West Side Story is a modern rendition of Romeo and Juliet, relating the feud between two rival gangs in New York City. As American teenagers face off against immigrant youth, one member of each of the sides fall in love with each other. Caught in the crossfire, their love comes to a tragic end. “This is a story which is again relevant for our times - about whether different ethnic groups can coexist. Maybe this was not just a problem in the 1940s, but one which is still here today”, said Iván Fischer, adding, “and meanwhile, this music is incredibly beautiful and exciting. Bernstein succeeded in bringing together his exceptional knowledge of the classical, jazz and Broadway genres. West Side Story is an unmatched masterpiece.”

The choice of the work also points to the fact that the Dancing on the Square project is much more than just music and dance - it is about accepting one another, creating together as a community, and about openness and tolerance.

János Lackfi, József Attila and Prima Primissima Prize-winning author and poet, as well as one of the ambassadors of the Dancing on the Square project summarised the project as follows: “We have a tendency to view society as a mosaic, and to only pick out the sparkly, more exciting pieces for ourselves, thinking that this is what will make the whole picture more beautiful. In fact, our world is more like a puzzle. If you throw out the pieces that you don’t like, the whole picture doesn’t come together, and you end up with a broken, leprous version instead. Basically, if we push away people who are vulnerable and disadvantaged, we are injuring ourselves. The reason I find the concept and approach of the Dancing on the Square project so appealing is that it creates a great experience and helps improve the self-image of kids who would otherwise never have an opportunity like this one. Ultimately, it draws them into a complex musical experience, demonstrating there’s a gentle ecstasy to classical music, and that it’s great to be surrounded by it, to move to it. I hope this beneficial virus is able to reach and infect as many people as possible!”

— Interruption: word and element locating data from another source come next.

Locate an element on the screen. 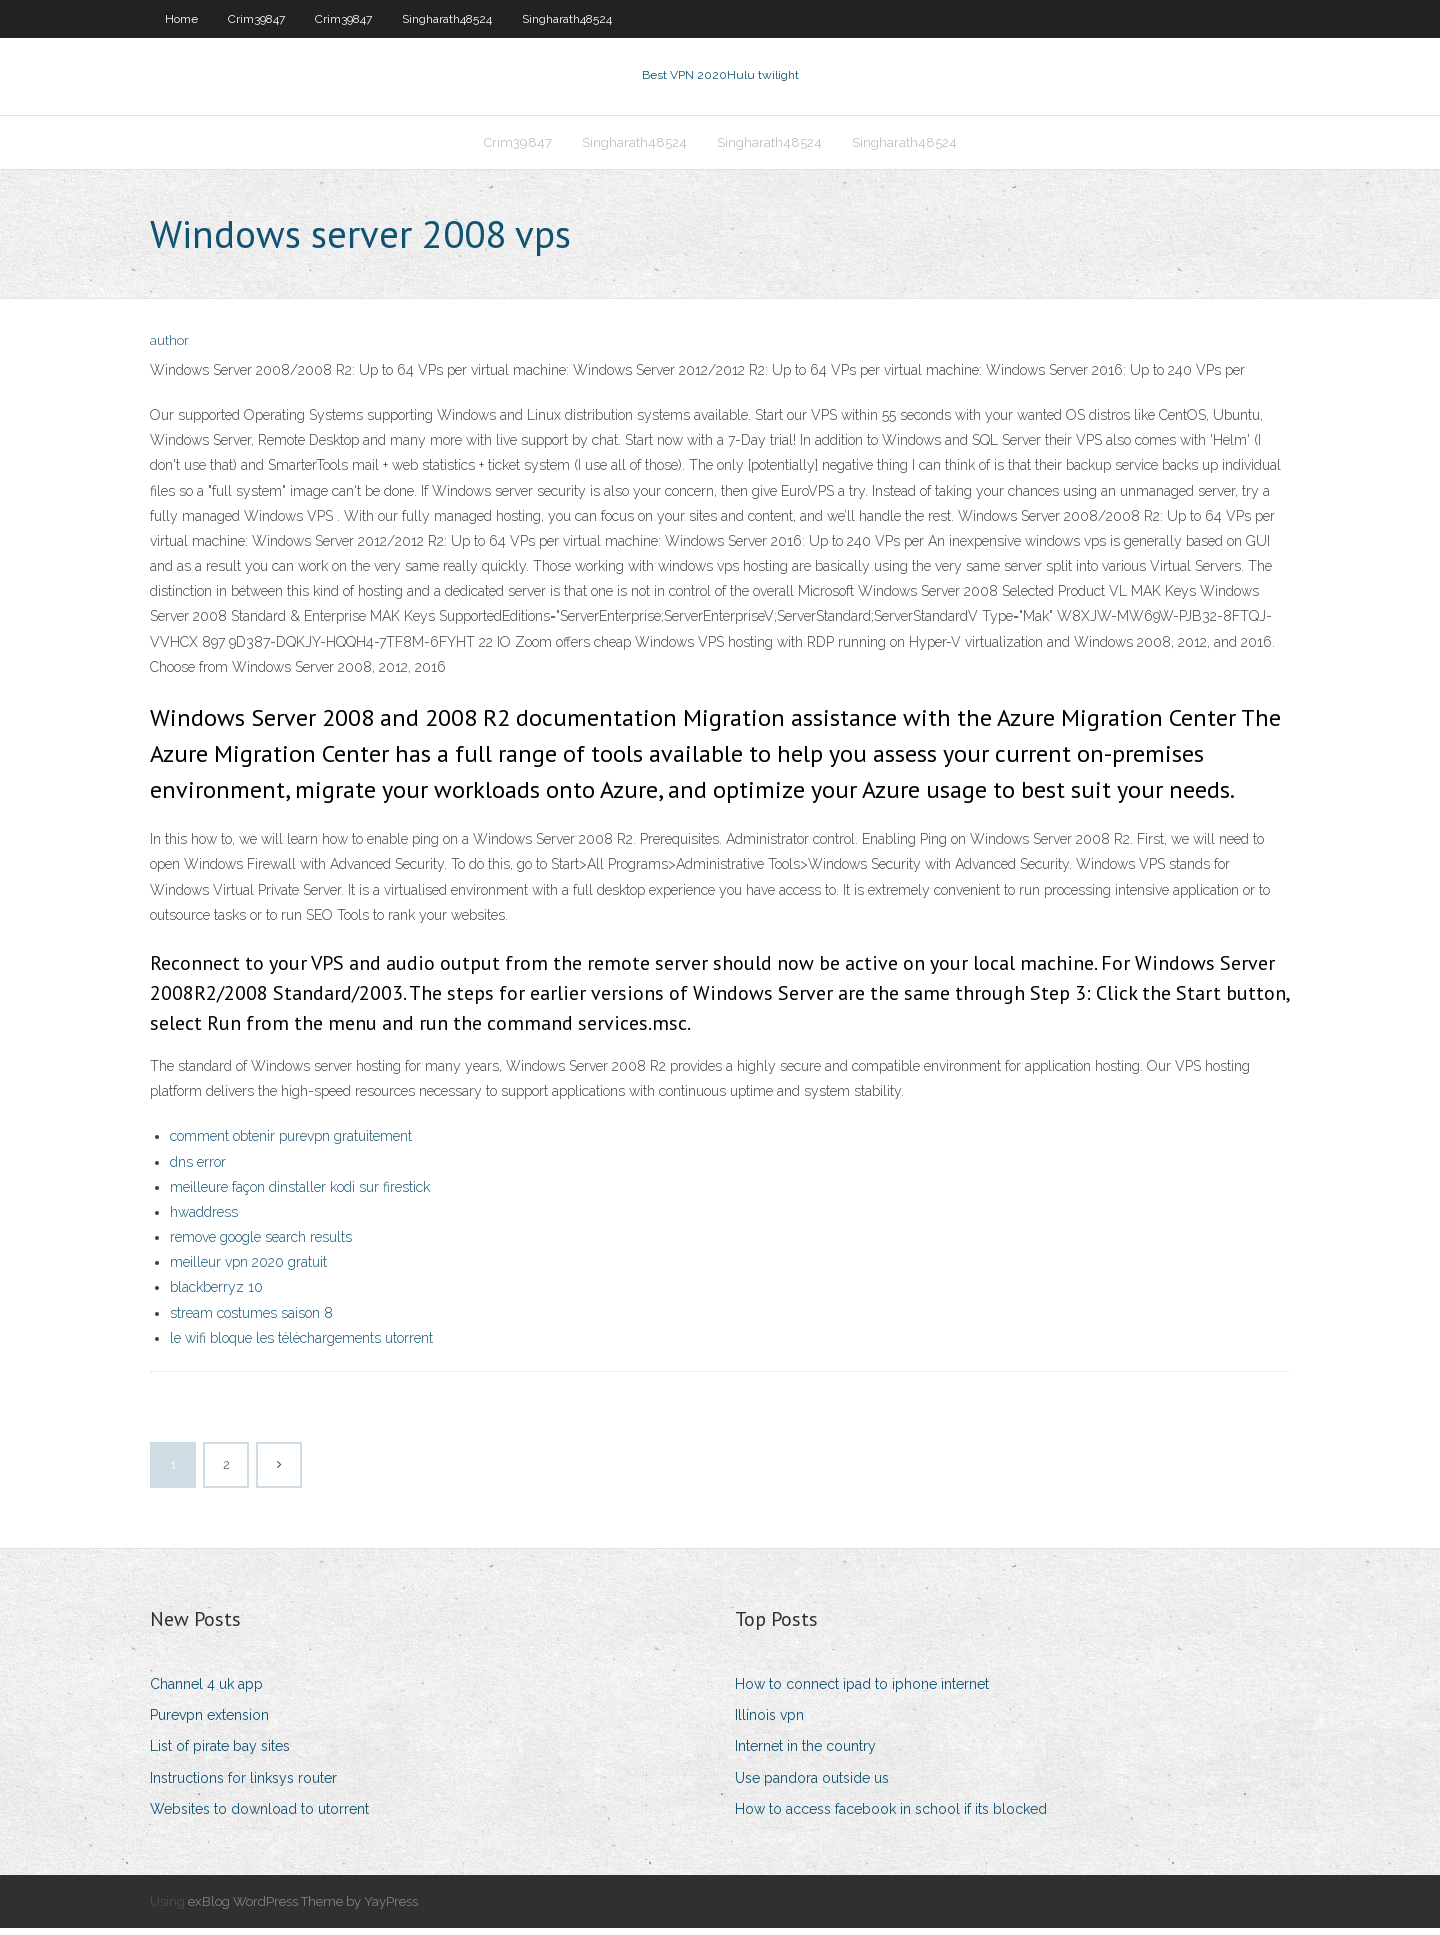 Image resolution: width=1440 pixels, height=1935 pixels. le wifi bloque les téléchargements utorrent is located at coordinates (301, 1344).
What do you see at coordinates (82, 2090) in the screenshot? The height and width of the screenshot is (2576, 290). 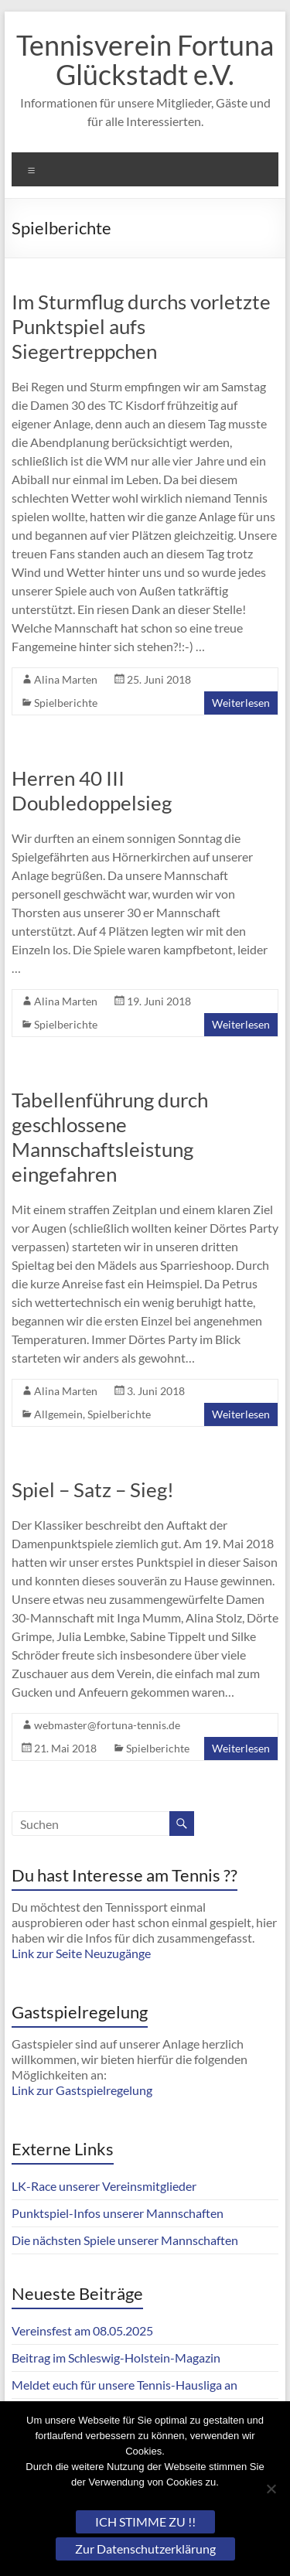 I see `Link zur Gastspielregelung` at bounding box center [82, 2090].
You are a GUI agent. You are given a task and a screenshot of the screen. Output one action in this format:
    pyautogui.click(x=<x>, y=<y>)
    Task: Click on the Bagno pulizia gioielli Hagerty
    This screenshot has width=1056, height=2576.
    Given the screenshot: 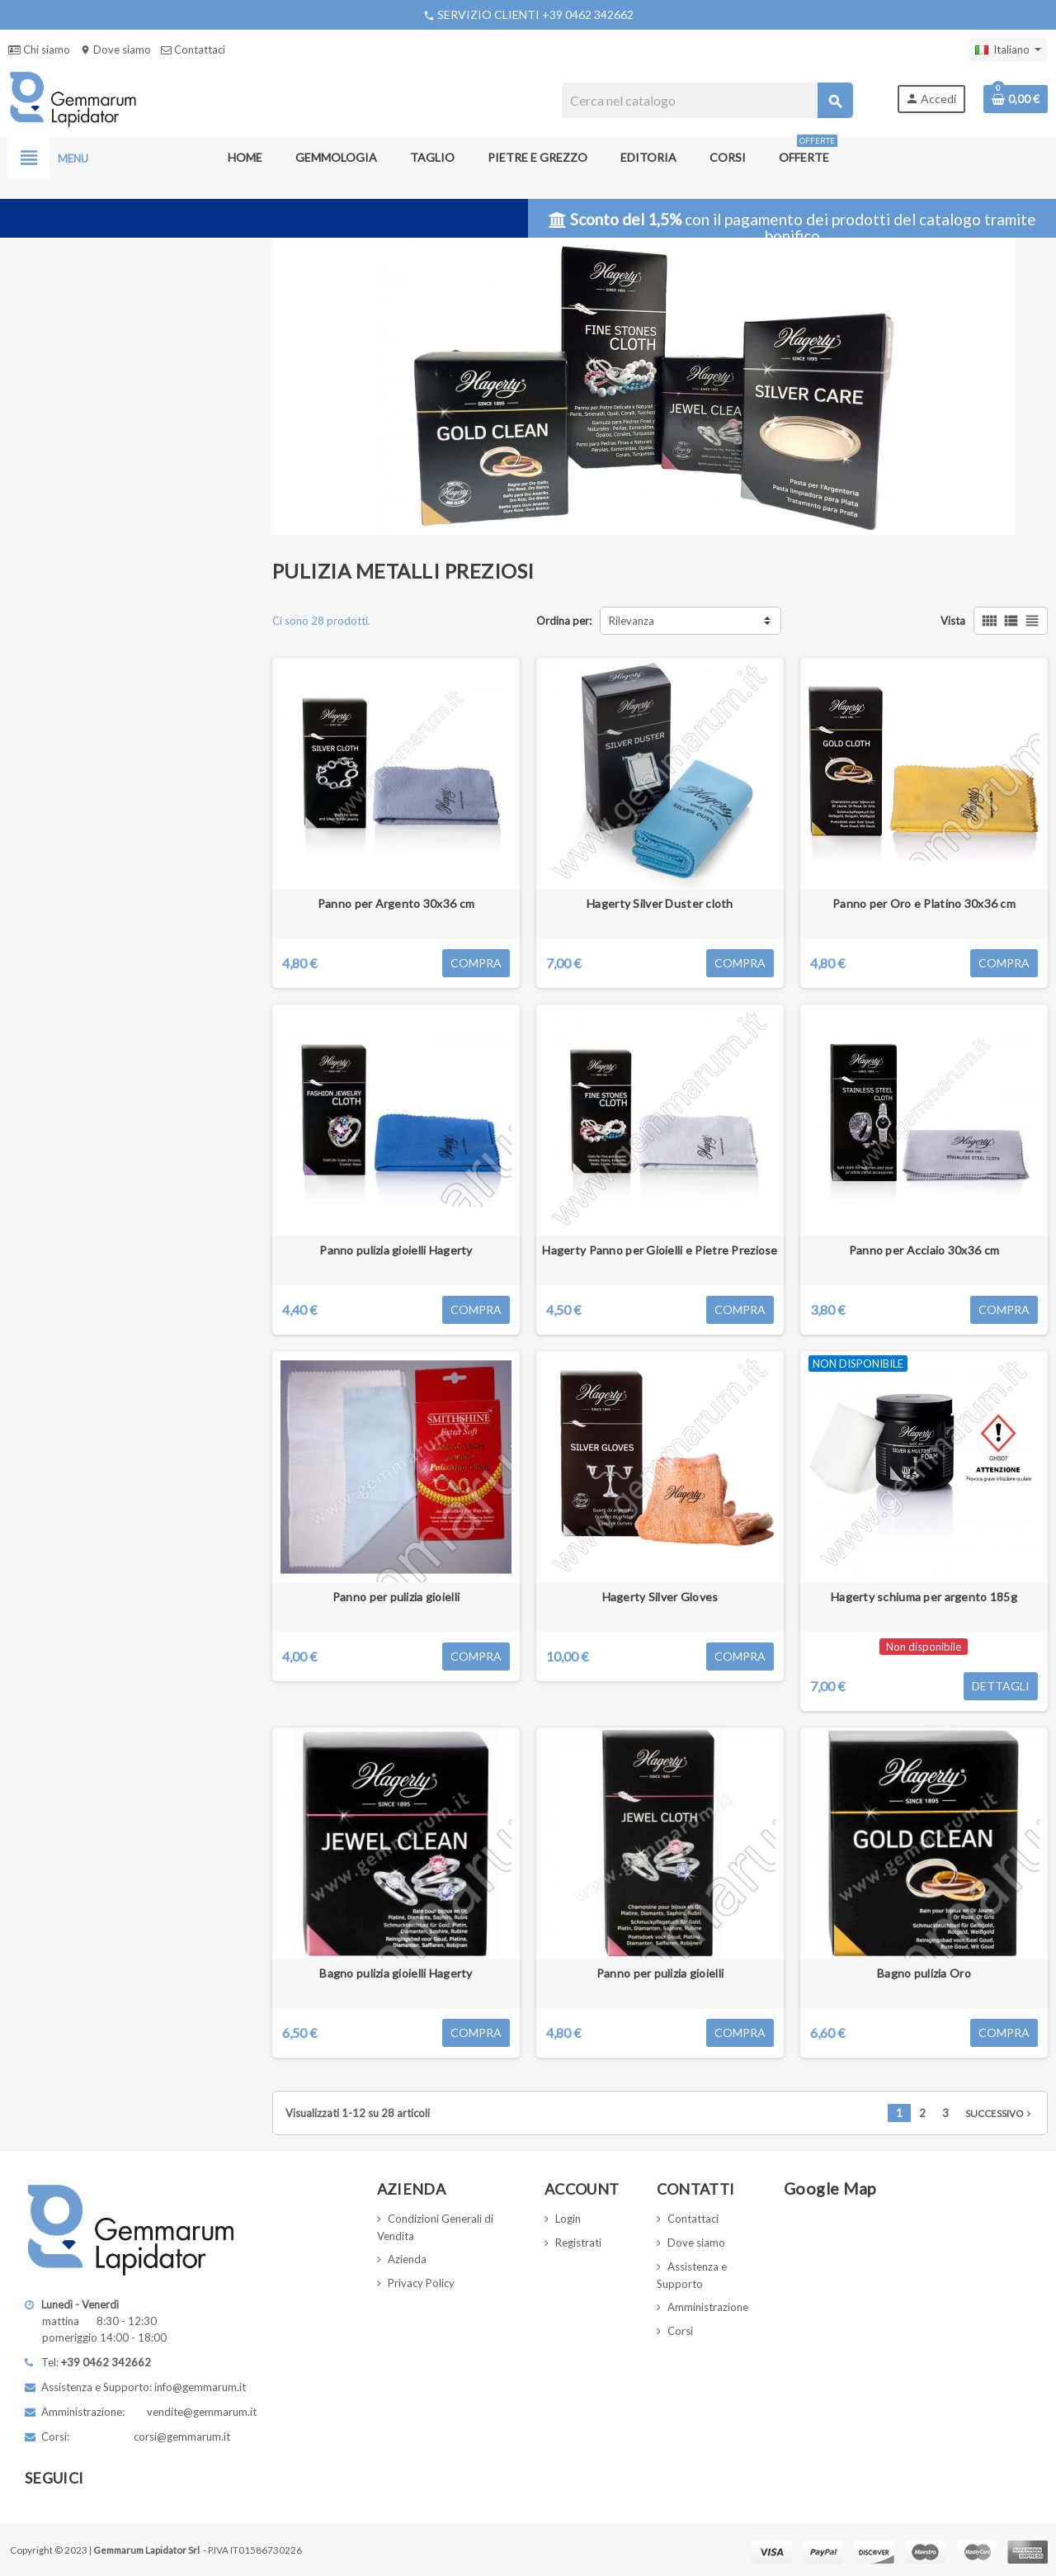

(The 2016-17 Dancing On The Square project is made possible with the support of EEA Grants, within the framework of the programme area for inter-cultural dialogue between Roma and non-Roma.)

Community Weeks

Once again in 2017-2018, the orchestra will be holding three free Community Weeks in abandoned synagogues, childcare institutions, churches and retirement homes. Meanwhile, as part of this year’s 2016-2017 season, there will still be two special weeks like this in May and in June. The orchestra’s chamber ensembles will be giving Synagogue Concerts in the Hungarian towns of Orosháza, Tokaj, Esztergom and Mezőtúr. Performances for children will be held, among others, at the You Have a Place Studio in Ózd, the children’s home in Fót, and in the towns of Kisújszálás, Zsámbék and Salgótarján; and they will also be performing in several churches: in Kiskőrös, Balassagyarmat and Debrecen. In the space of two weeks, they will give 24 concerts at retirement homes, including the Újpest elder home of the Budapest Jewish Faith Community, the Aranysziget Home in the Castle of Nagymágocs, and the Dunakeszi Social Services Centre’s elder home.